_What needs to be done_.
In the article on AI in education, can you turn the paragraph beginning "While education is currently focused" into a short bulleted list that keeps its main facts?
··· Selected passage ···
AI is transforming education into a collaborative interaction between humans and machines

0 comments | 16 shares

Estimated reading time: 10 minutes

B. Mairéad Pratschke

May 7th, 2025

AI is transforming education into a collaborative interaction between humans and machines

0 comments | 16 shares

Estimated reading time: 10 minutes

Generative AI is reshaping education into a shared space where humans and machines co-create intelligence. B. Mairéad Pratschke explores how educators can rethink learning design, embrace new AI-integrated pedagogies and develop intelligent communities, ensuring that AI tools become a collaborative partner in fostering understanding and critical thinking while aligned to educational goals.


In 1956, a group of academics at Dartmouth College coined the term “artificial intelligence”. Their mission was “to find out how to make machines that use language, form abstractions and concepts, solve kinds of problems now reserved for humans, and improve themselves”. This dual mission of creating intelligent machines that use natural human language is key to understanding the recent trajectory of generative AI and its impact in education.

Intelligence is historically the domain of formal education. Educators are the original knowledge workers: their product is academic research disseminated in teaching. The goal of creating intelligent machines that might rival humans in terms of their ability to construct, create and disseminate knowledge is therefore significant for its potential impact on education.

The prospect of a machine that can work alongside human experts at PhD level is clearly a future that educators need to take seriously.

While education is currently focused on the use of machine intelligence in the form of AI assistants, chatbots and tutors, in industry, the focus is on autonomous agents to scale service and operations and humanoid robots to perform formerly human labour. This increase in capabilities means that humans will increasingly interact with intelligent machines as presences in their personal and professional lives. Since the introduction of reasoning models in 2024, the ground has shifted again as generative AI capabilities now extend into the metacognitive (thinking about its own thinking) and agentic (acting autonomously without human direction) realms. 

The prospect of a machine that can work alongside human experts at PhD level is clearly a future that educators need to take seriously.

Generative AI as a presence

Punya Mishra has argued that, for education, “it is more accurate to consider GenAI as creative, generative, reasoning, social ‘psychological others’ than tools that write papers and summarise information in an conversational tone”. More than that, these ‘psychological others’ appear in the form of presences – avatars, assistants, tutors, agents or humanoid robots – with which we interact using natural human language. This requires a revision of traditional approaches to technology integration in education.
··· Data to examine ···
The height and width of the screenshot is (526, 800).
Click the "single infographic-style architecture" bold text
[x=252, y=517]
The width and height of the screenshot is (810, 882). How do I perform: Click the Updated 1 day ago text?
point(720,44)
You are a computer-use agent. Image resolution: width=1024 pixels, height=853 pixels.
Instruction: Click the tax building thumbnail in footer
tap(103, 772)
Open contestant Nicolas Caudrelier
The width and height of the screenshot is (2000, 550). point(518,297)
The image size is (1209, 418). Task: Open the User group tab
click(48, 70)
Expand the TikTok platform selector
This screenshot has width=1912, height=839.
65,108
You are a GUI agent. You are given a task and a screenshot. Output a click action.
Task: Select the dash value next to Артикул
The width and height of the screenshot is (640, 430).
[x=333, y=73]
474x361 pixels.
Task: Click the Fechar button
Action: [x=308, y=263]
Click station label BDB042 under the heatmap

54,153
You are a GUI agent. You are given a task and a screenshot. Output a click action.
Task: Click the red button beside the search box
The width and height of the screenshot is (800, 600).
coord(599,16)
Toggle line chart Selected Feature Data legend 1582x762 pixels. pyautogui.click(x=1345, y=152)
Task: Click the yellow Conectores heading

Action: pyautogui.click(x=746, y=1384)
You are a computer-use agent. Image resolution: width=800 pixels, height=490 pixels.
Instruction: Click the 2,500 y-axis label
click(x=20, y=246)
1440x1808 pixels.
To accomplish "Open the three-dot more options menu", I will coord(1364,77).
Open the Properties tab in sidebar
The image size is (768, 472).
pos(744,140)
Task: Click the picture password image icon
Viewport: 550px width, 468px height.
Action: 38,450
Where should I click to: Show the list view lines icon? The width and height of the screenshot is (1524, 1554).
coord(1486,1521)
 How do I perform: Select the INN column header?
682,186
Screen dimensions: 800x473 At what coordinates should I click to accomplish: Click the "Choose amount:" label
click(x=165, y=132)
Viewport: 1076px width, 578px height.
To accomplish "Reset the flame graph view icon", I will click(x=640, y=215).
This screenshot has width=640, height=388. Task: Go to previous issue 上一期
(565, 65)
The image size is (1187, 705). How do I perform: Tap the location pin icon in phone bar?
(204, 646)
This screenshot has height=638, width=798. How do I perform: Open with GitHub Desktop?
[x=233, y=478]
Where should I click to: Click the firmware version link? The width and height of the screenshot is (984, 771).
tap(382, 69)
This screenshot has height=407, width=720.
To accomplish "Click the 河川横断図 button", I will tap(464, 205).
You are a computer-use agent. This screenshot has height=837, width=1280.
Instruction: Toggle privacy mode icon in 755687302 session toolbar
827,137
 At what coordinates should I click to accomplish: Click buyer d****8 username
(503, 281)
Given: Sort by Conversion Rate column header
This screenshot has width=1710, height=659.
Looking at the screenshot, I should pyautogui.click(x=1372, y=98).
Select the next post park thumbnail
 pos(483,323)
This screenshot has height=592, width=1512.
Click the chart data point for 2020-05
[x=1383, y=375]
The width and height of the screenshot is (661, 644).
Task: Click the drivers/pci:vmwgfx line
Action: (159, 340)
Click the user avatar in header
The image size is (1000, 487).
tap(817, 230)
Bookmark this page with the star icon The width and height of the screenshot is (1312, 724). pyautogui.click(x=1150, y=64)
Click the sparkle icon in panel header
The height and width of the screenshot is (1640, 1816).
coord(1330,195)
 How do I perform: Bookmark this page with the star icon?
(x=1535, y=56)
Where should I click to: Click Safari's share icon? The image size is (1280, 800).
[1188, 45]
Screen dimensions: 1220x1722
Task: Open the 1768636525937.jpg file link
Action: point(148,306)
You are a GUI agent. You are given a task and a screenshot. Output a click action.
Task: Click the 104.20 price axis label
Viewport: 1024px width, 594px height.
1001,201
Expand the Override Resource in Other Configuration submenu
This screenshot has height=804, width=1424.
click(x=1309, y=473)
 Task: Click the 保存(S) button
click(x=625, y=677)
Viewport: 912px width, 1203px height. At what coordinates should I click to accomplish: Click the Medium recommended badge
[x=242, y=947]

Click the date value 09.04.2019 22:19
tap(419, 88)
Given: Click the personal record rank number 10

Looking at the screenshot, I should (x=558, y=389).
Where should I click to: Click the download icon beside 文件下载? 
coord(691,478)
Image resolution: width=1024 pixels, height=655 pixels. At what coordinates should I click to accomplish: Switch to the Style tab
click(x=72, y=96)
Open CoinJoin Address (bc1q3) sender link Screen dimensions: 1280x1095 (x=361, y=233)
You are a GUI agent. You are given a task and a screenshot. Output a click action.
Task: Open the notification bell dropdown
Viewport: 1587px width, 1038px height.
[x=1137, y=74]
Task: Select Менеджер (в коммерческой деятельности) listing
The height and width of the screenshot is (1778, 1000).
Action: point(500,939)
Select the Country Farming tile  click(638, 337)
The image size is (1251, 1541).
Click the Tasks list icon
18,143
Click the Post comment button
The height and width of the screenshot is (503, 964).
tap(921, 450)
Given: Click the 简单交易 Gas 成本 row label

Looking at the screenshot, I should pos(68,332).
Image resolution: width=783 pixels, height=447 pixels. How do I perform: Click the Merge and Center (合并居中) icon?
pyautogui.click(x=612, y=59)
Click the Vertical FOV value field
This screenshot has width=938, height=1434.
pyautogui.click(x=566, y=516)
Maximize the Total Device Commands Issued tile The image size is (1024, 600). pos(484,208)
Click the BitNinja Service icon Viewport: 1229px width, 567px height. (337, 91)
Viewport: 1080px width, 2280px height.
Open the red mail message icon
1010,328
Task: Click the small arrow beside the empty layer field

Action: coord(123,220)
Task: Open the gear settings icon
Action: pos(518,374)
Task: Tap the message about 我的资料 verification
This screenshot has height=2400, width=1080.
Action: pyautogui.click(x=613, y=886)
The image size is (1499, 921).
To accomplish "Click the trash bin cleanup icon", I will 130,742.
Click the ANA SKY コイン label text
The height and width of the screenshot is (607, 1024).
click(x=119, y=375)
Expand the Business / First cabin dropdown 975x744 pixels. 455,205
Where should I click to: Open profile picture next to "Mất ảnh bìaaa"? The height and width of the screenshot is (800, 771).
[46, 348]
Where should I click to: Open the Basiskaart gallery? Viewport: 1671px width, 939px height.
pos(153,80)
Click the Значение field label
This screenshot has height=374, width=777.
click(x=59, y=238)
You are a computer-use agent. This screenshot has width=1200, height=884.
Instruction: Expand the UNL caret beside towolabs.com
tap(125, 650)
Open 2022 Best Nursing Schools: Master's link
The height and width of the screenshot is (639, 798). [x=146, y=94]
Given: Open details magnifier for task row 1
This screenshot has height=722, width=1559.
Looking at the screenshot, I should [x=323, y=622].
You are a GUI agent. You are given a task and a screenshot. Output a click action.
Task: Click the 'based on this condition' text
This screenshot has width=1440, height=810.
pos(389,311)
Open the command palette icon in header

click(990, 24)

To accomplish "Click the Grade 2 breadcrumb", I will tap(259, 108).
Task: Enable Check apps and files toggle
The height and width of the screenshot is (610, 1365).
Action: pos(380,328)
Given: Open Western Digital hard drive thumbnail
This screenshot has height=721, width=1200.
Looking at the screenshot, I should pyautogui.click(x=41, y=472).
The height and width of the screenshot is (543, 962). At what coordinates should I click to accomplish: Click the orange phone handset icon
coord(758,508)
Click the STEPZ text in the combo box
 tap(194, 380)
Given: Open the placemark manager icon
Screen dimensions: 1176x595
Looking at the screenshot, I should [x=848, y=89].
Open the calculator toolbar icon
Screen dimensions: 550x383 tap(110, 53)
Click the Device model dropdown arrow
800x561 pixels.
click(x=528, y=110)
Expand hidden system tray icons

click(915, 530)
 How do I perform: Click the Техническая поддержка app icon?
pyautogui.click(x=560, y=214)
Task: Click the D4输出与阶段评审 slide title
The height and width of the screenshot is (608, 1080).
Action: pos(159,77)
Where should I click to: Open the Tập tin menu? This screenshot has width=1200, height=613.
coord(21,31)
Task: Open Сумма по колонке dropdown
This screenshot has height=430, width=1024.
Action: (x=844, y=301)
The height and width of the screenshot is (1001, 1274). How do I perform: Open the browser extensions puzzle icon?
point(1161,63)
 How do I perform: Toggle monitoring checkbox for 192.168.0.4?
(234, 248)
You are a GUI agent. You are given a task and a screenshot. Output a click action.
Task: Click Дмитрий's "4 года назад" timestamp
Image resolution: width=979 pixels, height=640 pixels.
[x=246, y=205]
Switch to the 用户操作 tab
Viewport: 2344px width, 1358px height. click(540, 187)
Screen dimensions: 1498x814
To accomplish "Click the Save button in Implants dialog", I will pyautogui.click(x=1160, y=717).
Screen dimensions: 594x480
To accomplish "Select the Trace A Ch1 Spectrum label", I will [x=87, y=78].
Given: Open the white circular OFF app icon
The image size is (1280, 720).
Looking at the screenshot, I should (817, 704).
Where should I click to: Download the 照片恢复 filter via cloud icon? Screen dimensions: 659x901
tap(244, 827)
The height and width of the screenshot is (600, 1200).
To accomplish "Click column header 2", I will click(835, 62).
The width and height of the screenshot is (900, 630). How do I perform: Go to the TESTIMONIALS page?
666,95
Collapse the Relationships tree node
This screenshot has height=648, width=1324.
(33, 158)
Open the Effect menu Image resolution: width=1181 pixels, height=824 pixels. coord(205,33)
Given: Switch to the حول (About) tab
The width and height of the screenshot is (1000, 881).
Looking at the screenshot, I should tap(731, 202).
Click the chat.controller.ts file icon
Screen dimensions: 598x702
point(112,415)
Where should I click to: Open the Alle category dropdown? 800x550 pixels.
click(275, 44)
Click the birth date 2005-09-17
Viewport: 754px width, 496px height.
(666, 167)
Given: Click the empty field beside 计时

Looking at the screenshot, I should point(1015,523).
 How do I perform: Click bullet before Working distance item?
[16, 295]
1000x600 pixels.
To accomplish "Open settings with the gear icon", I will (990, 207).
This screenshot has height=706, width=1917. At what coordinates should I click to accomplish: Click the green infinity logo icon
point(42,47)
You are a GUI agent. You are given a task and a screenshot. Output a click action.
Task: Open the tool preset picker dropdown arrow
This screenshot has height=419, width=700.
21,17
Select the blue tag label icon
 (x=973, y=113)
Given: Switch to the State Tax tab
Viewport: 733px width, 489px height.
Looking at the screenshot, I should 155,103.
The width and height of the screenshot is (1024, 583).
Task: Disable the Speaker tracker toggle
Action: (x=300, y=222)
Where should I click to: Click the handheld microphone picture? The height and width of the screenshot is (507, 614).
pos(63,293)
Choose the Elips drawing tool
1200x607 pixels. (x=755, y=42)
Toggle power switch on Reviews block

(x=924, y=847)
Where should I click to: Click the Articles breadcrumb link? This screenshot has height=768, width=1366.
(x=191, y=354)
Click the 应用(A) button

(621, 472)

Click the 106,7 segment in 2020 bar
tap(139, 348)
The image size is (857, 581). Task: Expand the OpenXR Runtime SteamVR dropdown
···
_Response to the task_.
- Education currently focuses on machine intelligence in the form of AI assistants, chatbots and tutors.
- Industry focuses on autonomous agents to scale service and operations, and on humanoid robots to perform formerly human labor.
- As these capabilities grow, humans will increasingly interact with intelligent machines as presences in their personal and professional lives.
- Since reasoning models were introduced in 2024, generative AI capabilities have extended into metacognitive (thinking about its own thinking) and agentic (acting autonomously without human direction) realms.